Among the sectors, the water supply, waste-water treatment and management activities recorded the highest IIP increase of 5.5% in the first four months. The electricity generation and distribution sector followed with 0.5%.
However, the mining industry and the processing and manufacturing saw a decline of 2.8% and 2.1% in IIP, respectively.
The world economy’s slow recovery and tightened monetary policy in many countries has made the consumption demand of major trading partners decline, leading to a decrease in goods orders and export turnover. Those factors affected the growth of industrial production in the first four months of 2023, according to the Ministry of Industry and Trade (MoIT).
In terms of localities, the GSO said in the first four months, 52 localities gained growth in this index compared to the same period of last year, while IIP decreased in the remaining 11 localities.
Of which, Tuyen Quang recorded the highest increase in IIP at 14.8%. Dak Lak followed with the IIP growth at 14.2%. Other top ten localities achieving high growth rates included Thai Binh (13.8%), Hau Giang (13.8%), Hai Phong (13.4%), Bac Giang (13.3%), Quang Tri (12.2%), Nam Dinh (12%), Kien Giang (11.6%), and Cao Bang (11.2%).

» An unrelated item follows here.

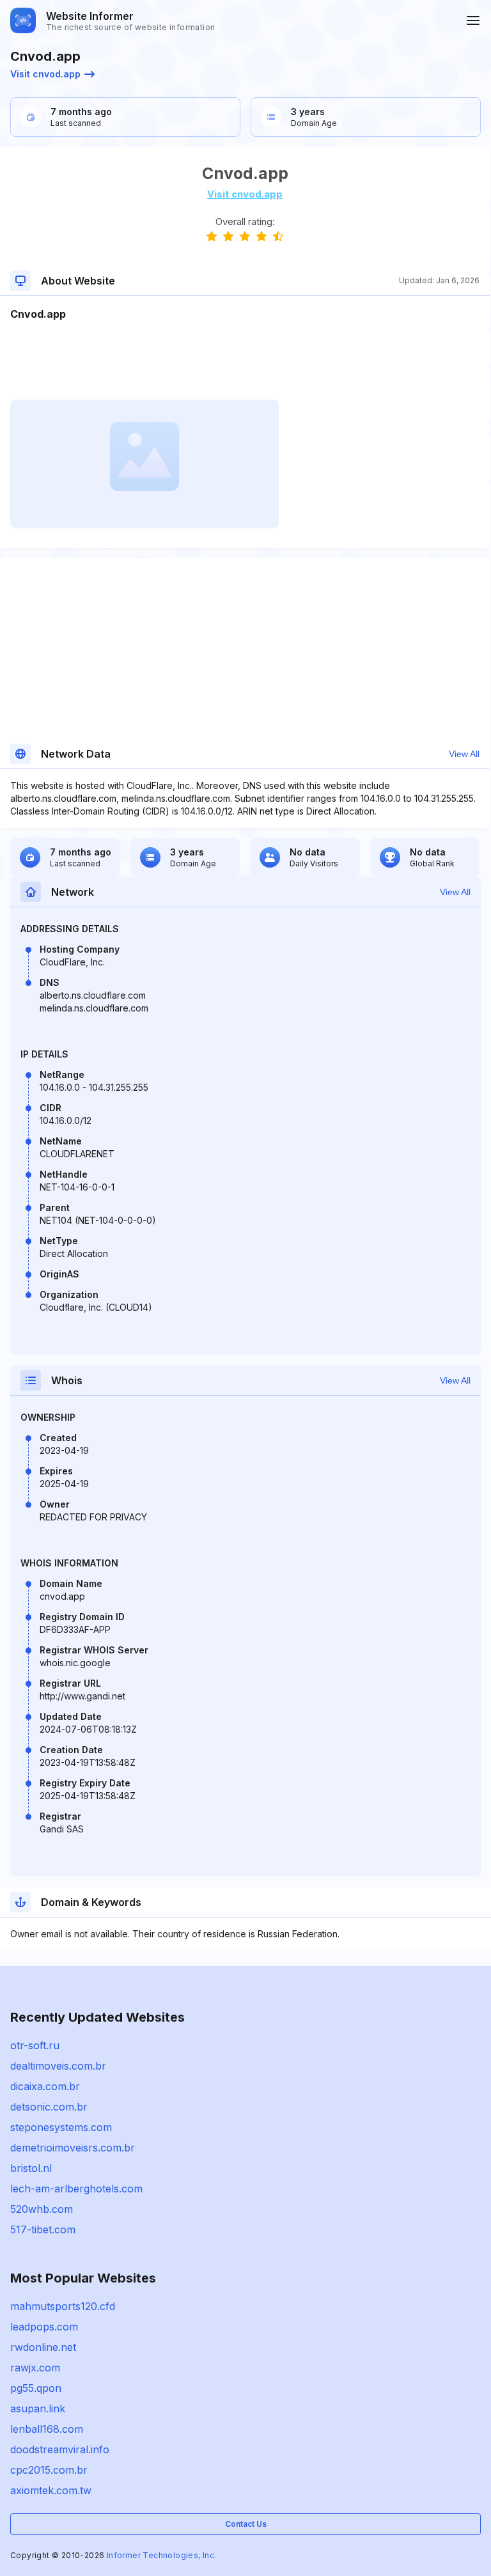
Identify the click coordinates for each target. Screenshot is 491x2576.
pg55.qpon (35, 2388)
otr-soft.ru (34, 2045)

Several essential industrial products showed a decrease in IIP during the first four months of 2023, including automobiles (19.3%), bar and angle steel (15.1%), mobile phones (13%), motorbikes (12.3%), urea fertiliser (12.2%), textiles from natural fibres (11.1%), casual wear (10.4%), and phone components (10.1%).
Meanwhile, some other products gained growth in IIP in the same period, such as sugar (23.2%), gasoline (15.1%), garments made from man-made fibres (12.2%), NPK fertiliser (10.4%), and chemical paint (6.1%).
The world economy has shown signs of recovery but it is slow and unequal in different countries, so consumer demand is also recovering slowly. China’s reopening also increases competition for Vietnam’s products in export markets.
They are factors that will continuously affect Vietnam’s production and trade activities in the coming months.
Besides that, the slow recovery of the real estate market and low disbursement of investment capital will affect the consumption of some related manufacturing industries.
To promote production development and support businesses, MoIT has said it will closely monitor the production of sectors and fields to promptly grasp and remove difficulties in promoting production development.
In addition, the ministry will continue to implement the connection of domestic enterprises to FDI enterprises and large global enterprises to participate in their global supply chains.
At the same time, it continues to support businesses, especially small and medium-sized enterprises, to recover and develop production through solutions for stabilising financial and monetary markets. Those solutions include proposing the exemption and reduction of some taxes and fees, and favourable conditions on access to credit.
According to experts, Vietnam should give priority to the development of domestic manufacturing industries, especially the mechanical industry.
According to Nguyen Ngoc Thanh, Deputy Director of MoIT’s Industry Agency, the processing and manufacturing industry plays a key role, creating the largest added value for the industrial sector. Most of Vietnam’s important economic sectors directly or indirectly depend on the manufacturing industry. It is also to provide employment and stable income for the long term.
So it is necessary to have timely and efficient policies and solutions to find markets for industrial products, thereby promoting domestic production and improving economic growth.
Assoc. Prof. Dr. Nguyen Chi Sang, Vice Chairman of the Vietnam Association of Mechanical Industry, said that the Government should promote the development of finished mechanical products and large mechanical products for several industries such as wind power, high-speed railways and medical equipment. Vietnam needed a strategy and a roadmap to make those products.
Economist Dr. Le Dang Doanh said it was necessary to promote Vietnam’s advantages for sustainable industrial development. Specifically, industrialisation in Vietnam should combine agriculture and industry with the development of industrial products for lines processing agricultural products to enhance the value of Vietnam’s farm produce.
According to Thanh, to promote domestic production, the steel and mechanical industries need to take advantage of public investment capital in large projects in the field of industrial construction, infrastructure, transport and energy, to create a market for mechanical products.
For the auto industry, it is necessary to increase purchasing power to restore the auto market, maintaining and promoting the assembly of automobiles in the country.
MoIT is working with the Ministry of Finance to research and propose the Government issue a number of financial support policies for the industry. They include extending the deadline for paying excise tax or having incentives on registration fees for domestically manufactured and assembled cars./.